Short problem = In the text about baking muffins, what size box of chocolate pudding was on hand instead of a small box?

So, hankering some muffins at 10:30 tonight,  I ingeniously decided to make another batch.  I even had to send Erik out to the barn in search of two eggs.  (Eggs are a rarity on these parts right now.  The old chickens are molting and the new chickens haven't started laying yet and those chickens that are still laying are hiding them in feed troughs, hay bales and other non obvious places.)  I began whipping the muffins together and thought to myself:  "Self, why don't you add some whole wheat flour to this recipe to see if you can healthen it up a little bit?"  I realize "healthen" isn't really a word, but I was talking to myself, so what did it matter?

So, I zoomed through adding the ingredients and as I added the flour,  I had that "AHHH!" moment when I realized as I just finished dumping the last scoop in that I had added almost ALL whole wheat stone ground flour instead of 1/4 whole wheat stone ground flour and 3/4 regular all purpose flour.  

I had another strike against me anyway as instead of having a small box of chocolate pudding, I only had a large box of chocolate pudding.  I figured - well, maybe the extra pudding will help even it out.  It was not nearly as liquidy as the first batch I made, but I figure it would all work out.

Data =
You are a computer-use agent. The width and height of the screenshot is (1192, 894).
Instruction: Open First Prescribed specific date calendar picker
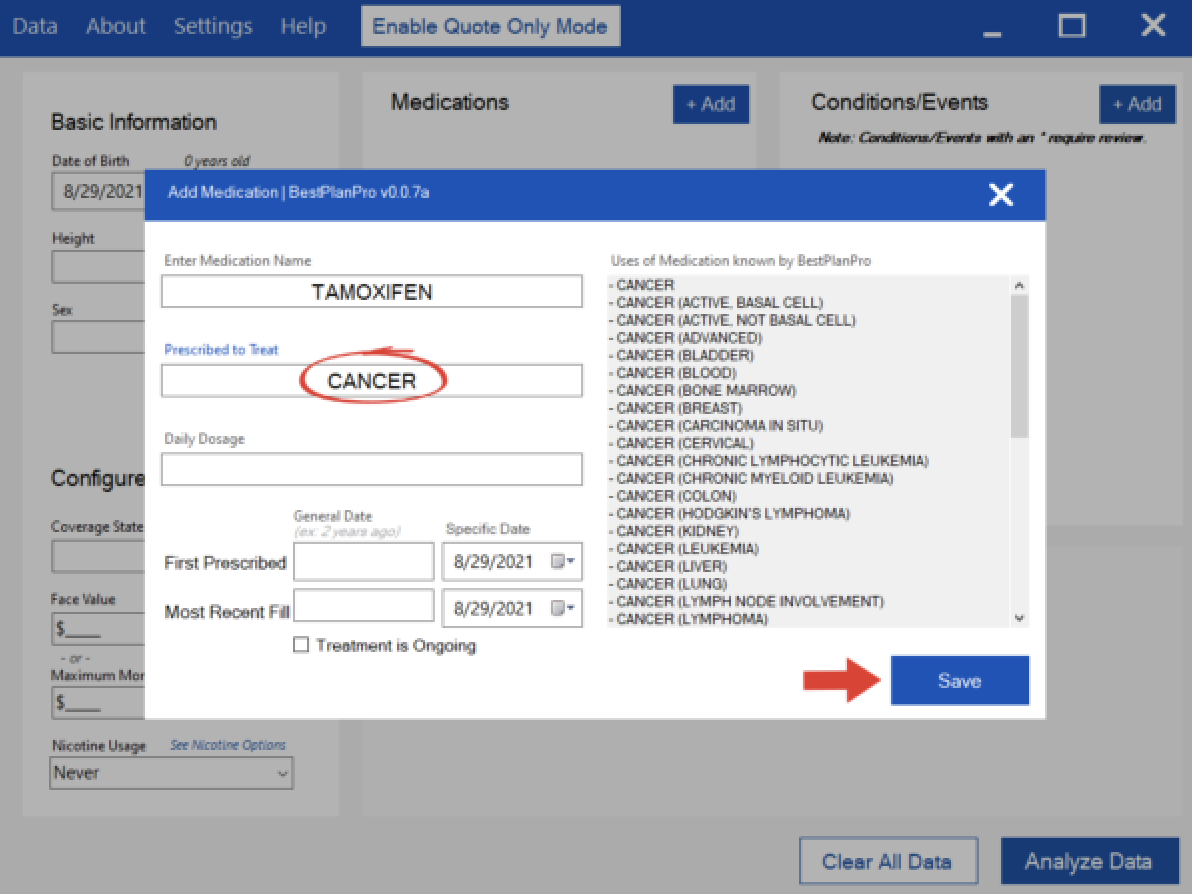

Completed exercise = A large box.